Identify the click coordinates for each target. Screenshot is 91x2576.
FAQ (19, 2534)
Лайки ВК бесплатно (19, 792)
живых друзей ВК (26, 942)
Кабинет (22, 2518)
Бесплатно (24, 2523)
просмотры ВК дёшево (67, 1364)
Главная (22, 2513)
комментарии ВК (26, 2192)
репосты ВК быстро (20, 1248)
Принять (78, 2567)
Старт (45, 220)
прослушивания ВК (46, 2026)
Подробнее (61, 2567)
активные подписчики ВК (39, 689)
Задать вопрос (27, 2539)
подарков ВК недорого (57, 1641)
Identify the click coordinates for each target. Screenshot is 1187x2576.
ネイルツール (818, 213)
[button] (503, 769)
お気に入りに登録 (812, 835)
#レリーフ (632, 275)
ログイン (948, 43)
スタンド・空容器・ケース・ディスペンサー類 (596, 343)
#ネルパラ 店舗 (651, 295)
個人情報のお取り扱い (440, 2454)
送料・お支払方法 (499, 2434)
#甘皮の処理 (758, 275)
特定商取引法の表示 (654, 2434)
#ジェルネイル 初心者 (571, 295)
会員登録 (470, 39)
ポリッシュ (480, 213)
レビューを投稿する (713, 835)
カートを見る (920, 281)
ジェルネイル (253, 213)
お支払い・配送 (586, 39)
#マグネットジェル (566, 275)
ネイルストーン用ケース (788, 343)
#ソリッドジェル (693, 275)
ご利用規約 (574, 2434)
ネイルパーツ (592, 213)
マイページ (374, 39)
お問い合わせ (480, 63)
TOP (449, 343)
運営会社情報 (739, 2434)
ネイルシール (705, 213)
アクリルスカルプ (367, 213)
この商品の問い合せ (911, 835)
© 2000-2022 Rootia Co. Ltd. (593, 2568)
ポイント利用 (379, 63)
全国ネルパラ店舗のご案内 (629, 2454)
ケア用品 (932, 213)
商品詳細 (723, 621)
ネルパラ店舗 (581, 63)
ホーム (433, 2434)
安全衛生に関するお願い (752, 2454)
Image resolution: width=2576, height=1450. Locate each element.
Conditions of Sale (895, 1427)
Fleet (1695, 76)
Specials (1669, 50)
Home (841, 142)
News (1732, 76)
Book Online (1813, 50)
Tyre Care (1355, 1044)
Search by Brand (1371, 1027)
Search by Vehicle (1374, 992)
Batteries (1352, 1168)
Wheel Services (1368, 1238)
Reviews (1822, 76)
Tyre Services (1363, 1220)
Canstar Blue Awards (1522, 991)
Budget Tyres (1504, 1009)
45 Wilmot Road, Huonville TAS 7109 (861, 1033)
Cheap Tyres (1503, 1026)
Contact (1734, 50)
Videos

○ ○ ○ ○ ○

Exercise instructions: Using the data above, print exactly the lines from the line that contains "Задать вопрос (27, 2539)" through the line that contains "#マグネットジェル (566, 275)", with both included.

Result for this task:
Задать вопрос (27, 2539)
подарков ВК недорого (57, 1641)
Identify the click coordinates for each target. Screenshot is 1187x2576.
ネイルツール (818, 213)
[button] (503, 769)
お気に入りに登録 (812, 835)
#レリーフ (632, 275)
ログイン (948, 43)
スタンド・空容器・ケース・ディスペンサー類 (596, 343)
#ネルパラ 店舗 (651, 295)
個人情報のお取り扱い (440, 2454)
送料・お支払方法 (499, 2434)
#甘皮の処理 (758, 275)
特定商取引法の表示 (654, 2434)
#ジェルネイル 初心者 (571, 295)
会員登録 (470, 39)
ポリッシュ (480, 213)
レビューを投稿する (713, 835)
カートを見る (920, 281)
ジェルネイル (253, 213)
お支払い・配送 (586, 39)
#マグネットジェル (566, 275)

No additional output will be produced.